The Codex row is intentionally not presented as a local-model victory lap. It is a ceiling/reference line: a stronger agentic coding environment running the same public paperwork cases.
That reference is useful because it shows which failures are benchmark difficulty rather than local-only weakness. Even the reference run still missed proof/evidence details, which is exactly why Local Model Bench separates core pass from resolved pass.
Model Context
- Model family
- OpenAI GPT-5.5 via Codex CLI
- Run type
- Reference/API tooling run
- Local hardware
- Not a local LM Studio run
- Benchmark role
- Workflow closure ceiling
- Comparison note
- Shown separately from local rows
Positioned As
- The reference row is included for practical calibration, not model marketing.
- It asks a simple question: what does a stronger agentic tool do when the task requires reading files, preserving sources, writing artifacts, and passing hidden oracles?
What We Actually Tested
- The same generated invoice and workflow cases were used.

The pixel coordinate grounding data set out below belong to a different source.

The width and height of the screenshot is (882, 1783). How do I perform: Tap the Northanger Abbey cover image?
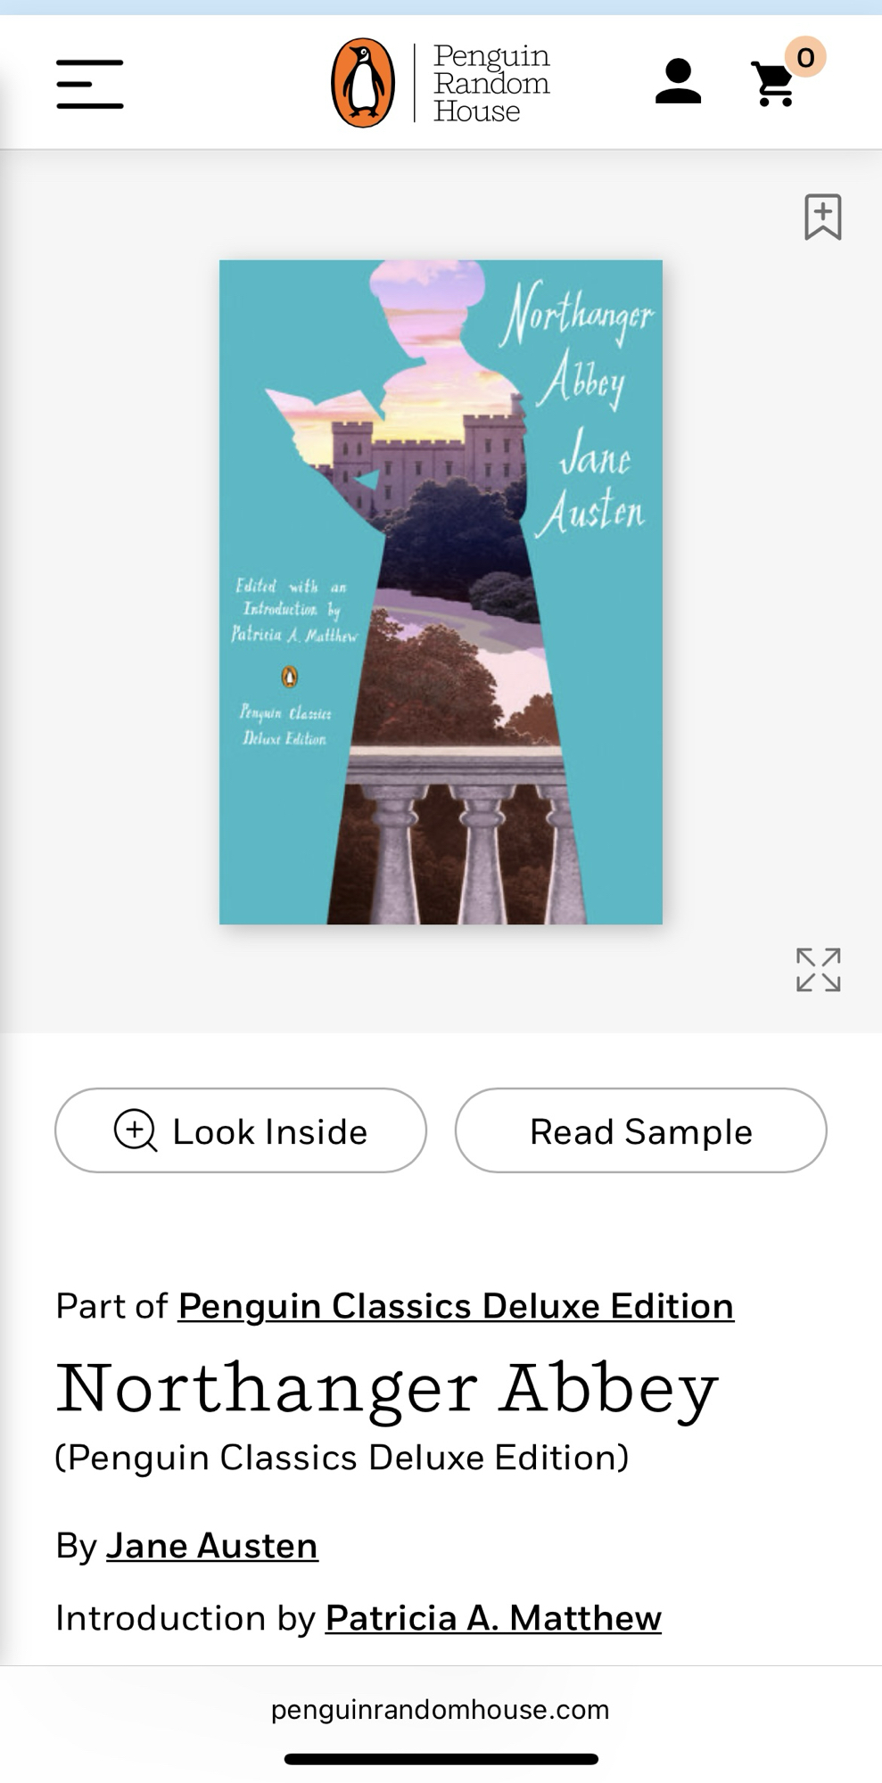(441, 592)
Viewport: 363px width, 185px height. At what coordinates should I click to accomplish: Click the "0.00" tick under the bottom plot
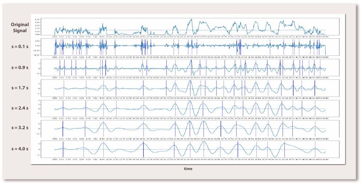coord(55,160)
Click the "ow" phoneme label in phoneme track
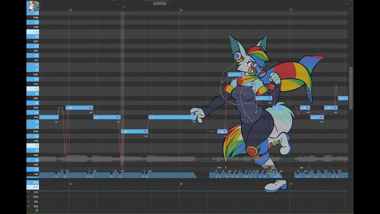 pyautogui.click(x=219, y=167)
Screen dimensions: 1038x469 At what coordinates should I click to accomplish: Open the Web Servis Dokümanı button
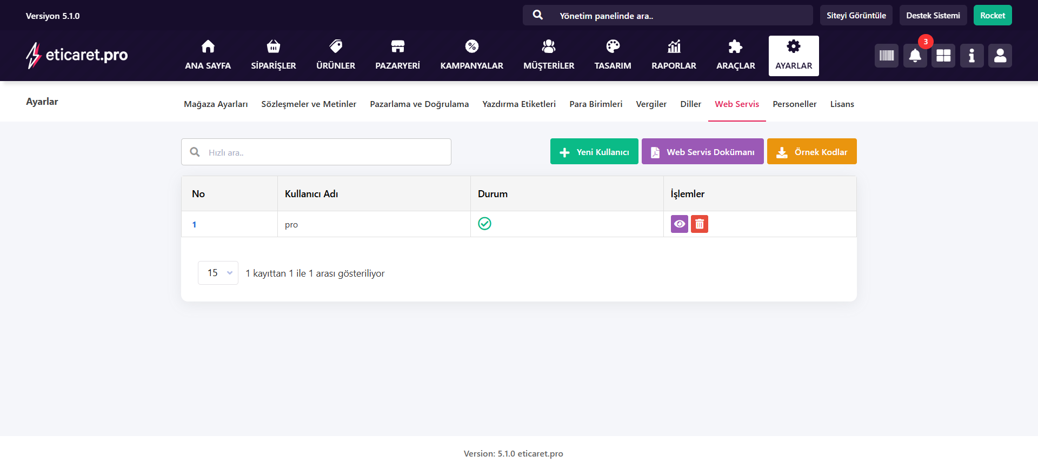coord(702,152)
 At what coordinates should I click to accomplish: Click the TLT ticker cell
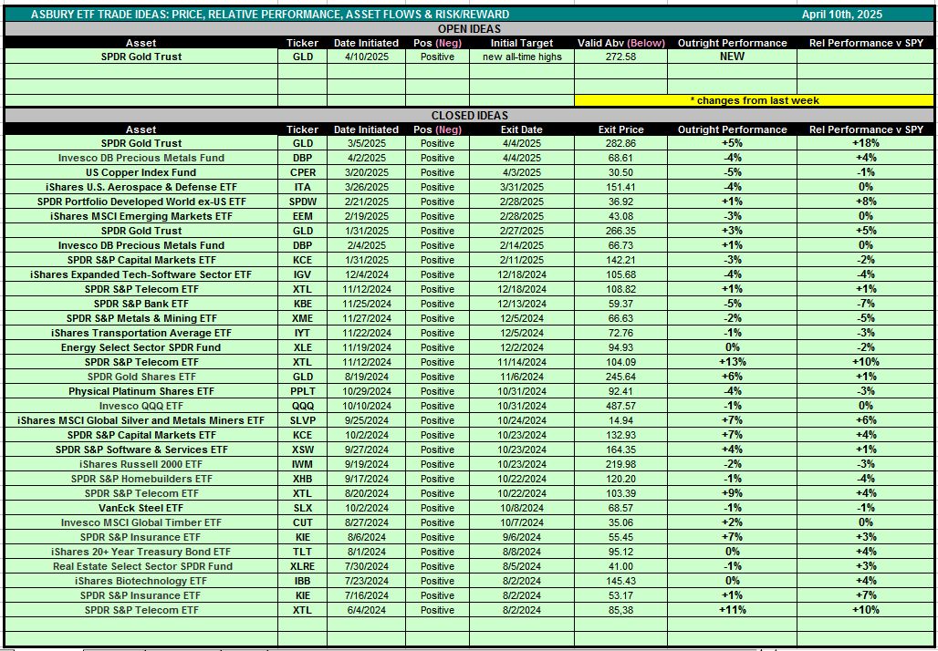pyautogui.click(x=302, y=552)
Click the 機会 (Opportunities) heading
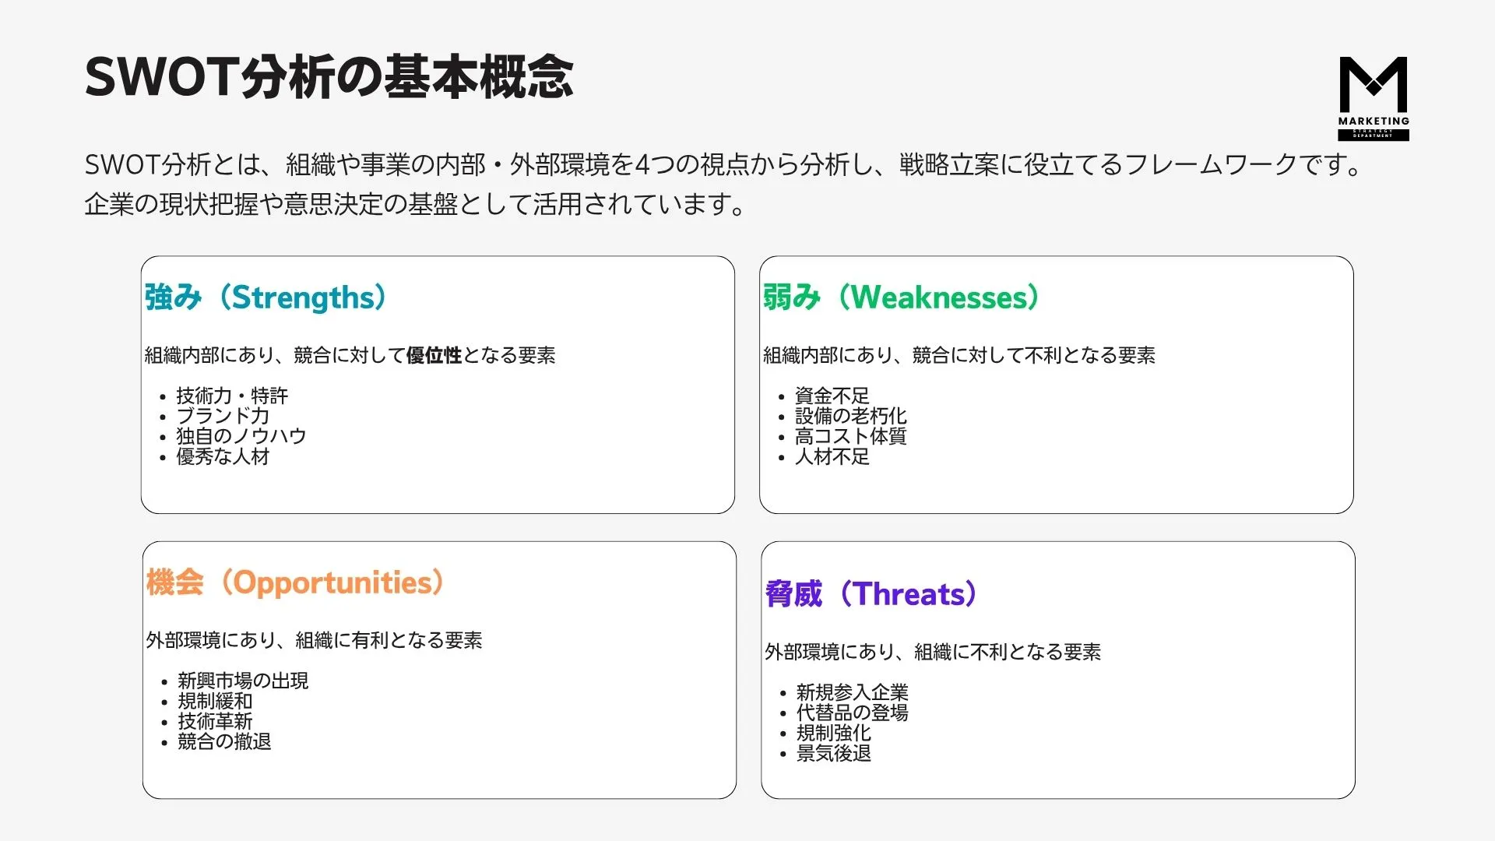1495x841 pixels. [x=295, y=582]
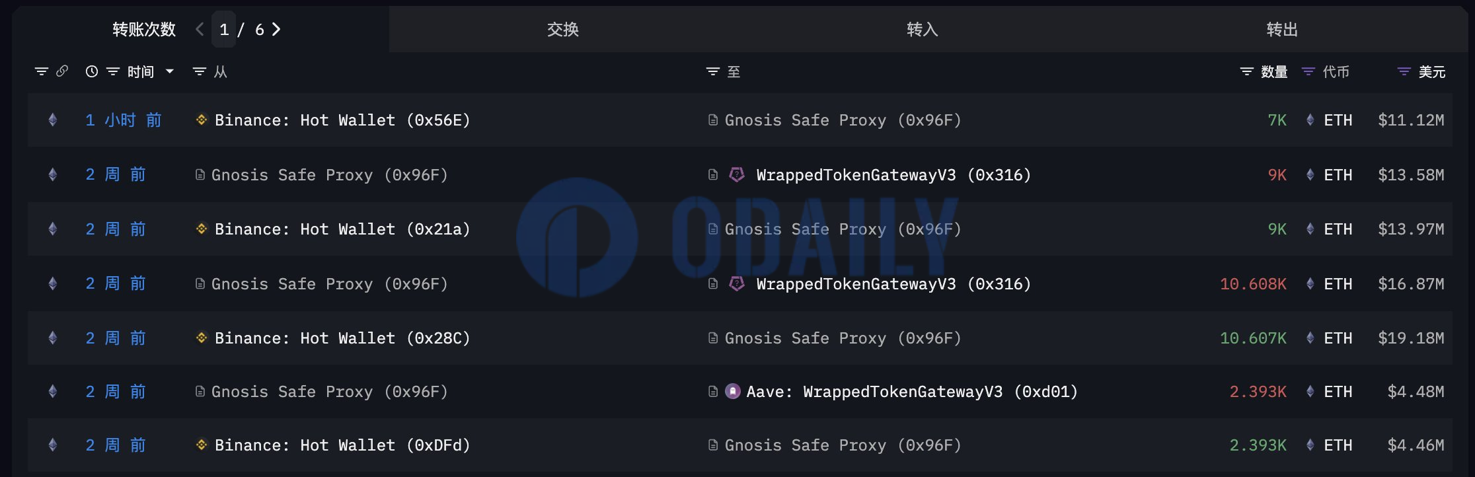Click the 代币 token filter icon

[1308, 71]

- The run was scored with the same resolved/core split and the same hidden-oracle checks.
- Because it is not a local LM Studio run, it should not be read as a local deployment recommendation.
What Worked
- Best current practical score across the full public case set.
- Strong at preserving protected input folders while producing required artifacts.
- Most failures were narrow near misses rather than broad document misunderstanding.
Where It Broke
- Still failed one case strictly and had proof/evidence misses.
- Not directly comparable to local-only LM Studio runs.
- Useful as a ceiling/reference, not as the point of the site.
Readout
The reference run shows why the benchmark is not just OCR. Clean workflow closure means final files, protected inputs, proof codes, and evidence all line up. That is the behavior local models are being measured against.